A pesar de contarse tantas historias no todos entendieron qué era “haced esto en memoria mía”. Así los cristianos de Corinto intentaron pasarse de listos y Pablo tuvo que salir al paso de tamaña osadía. A estos cristianos se les ocurrió confundir a Jesús con el fundador de una religión cualquiera y a la reunión de la comunidad con un culto ritual más, y se dijeron con toda la cara del mundo: “Hacemos lo mismo que Jesús, porque repetimos minuciosamente lo que Él hizo en su cena de despedida”. Y celebraron sin vivir lo mismo que Jesús vivió en lo que hizo. Hacían la cena sin amor, sin compartir, sin respeto mutuo, sin cortesía, abochornando a los pobres, sin vivir la comunidad. Pablo, valiente, les escribió enseguida: “Eso que hacéis, aunque os lo parezca, no es la cena del Señor”, no es hacer lo que Él hizo. Se quedaron muy extrañados ante lo que Pablo afirmaba.

Ellos hacían lo mismo que Jesús hizo y dijo en la cena. Pero Pablo insistió: lo que Jesús mandó repetir y Él enseñó a la comunidad no fue un rito, sino un proyecto de vida. Ese estilo de vida que se revela en el gesto de Jesús. Les dijo: ¿de qué sirve vuestra reunión si uno no vive el amor? Si es así: “vuestras reuniones causan más daño que provecho”. Es la hora de que “se examine cada uno» y cada comunidad “antes de comer el pan y de beber la copa”. No sea que nos atrevamos a celebrar la comunión sin vivir en comunión y a hacer lo mismo que Jesús sin vivir en el amor, porque “el que come y bebe sin apreciar el cuerpo, se come y se bebe su propia sentencia”.
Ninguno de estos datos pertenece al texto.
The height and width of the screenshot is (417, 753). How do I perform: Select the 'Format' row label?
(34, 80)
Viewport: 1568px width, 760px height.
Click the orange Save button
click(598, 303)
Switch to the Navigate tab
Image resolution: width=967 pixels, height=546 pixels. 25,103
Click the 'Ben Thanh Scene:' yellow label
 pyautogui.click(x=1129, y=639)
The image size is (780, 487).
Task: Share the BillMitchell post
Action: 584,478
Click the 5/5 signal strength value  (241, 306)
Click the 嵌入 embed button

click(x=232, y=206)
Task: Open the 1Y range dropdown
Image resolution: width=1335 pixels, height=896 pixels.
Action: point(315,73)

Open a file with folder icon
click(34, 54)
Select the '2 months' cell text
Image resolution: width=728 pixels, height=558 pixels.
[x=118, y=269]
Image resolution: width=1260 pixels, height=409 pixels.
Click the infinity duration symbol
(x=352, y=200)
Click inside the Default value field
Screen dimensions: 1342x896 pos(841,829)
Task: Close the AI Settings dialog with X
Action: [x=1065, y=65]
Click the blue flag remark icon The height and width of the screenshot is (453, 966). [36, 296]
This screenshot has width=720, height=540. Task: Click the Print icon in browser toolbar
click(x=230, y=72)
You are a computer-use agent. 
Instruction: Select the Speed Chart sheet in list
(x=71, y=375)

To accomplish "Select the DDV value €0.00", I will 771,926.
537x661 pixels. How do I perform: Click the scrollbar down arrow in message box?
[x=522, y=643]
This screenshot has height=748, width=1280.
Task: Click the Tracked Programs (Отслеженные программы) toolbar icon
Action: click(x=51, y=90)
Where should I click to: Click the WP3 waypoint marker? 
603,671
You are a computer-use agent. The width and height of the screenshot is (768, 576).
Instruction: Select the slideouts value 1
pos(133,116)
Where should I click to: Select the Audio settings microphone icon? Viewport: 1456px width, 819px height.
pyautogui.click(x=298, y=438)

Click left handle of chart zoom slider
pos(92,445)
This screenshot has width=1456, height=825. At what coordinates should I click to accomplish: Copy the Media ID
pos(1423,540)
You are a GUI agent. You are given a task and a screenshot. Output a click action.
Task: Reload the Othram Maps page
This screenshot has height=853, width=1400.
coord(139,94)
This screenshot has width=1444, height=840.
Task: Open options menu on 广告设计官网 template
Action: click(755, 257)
No a todos les era posible estar en estos encuentros comunitarios. Por eso, se guardaba un poco del pan que habían comido, y lo llevaban a aquéllos que estaban más lejos, impedidos, en la cárcel, etc., para que así también ellos se sintiesen en comunión con los reunidos y dispuestos a asumir como ellos ese “haced esto en memoria mía”, que no era otra cosas que asumir el mismo proyecto de vida que Jesús con los símbolos del pan y vino que en su última comida tenida con ellos, con sus palabras y con su vida, les había dejado.
A estos primeros cristianos les llamaban ateos. Porque no tenían templos, no tenían sacerdotes y no tenían cultos como las demás religiones.

En nuestros días estamos asistiendo, guste o no, a la multiplicación por el mundo entero de pequeños grupos que, liberados de normas, leyes y cánones, han puesto su mirada en el Jesús que se nos presenta en los Evangelios, y que celebran la Eucaristía como creen se hacía en los primeros tiempos, con el convencimientos de que es la comunidad, los reunidos en nombre de Jesús, y no el ministro ordenado, quien celebra la Eucaristía. Dejemos actuar al Espíritu.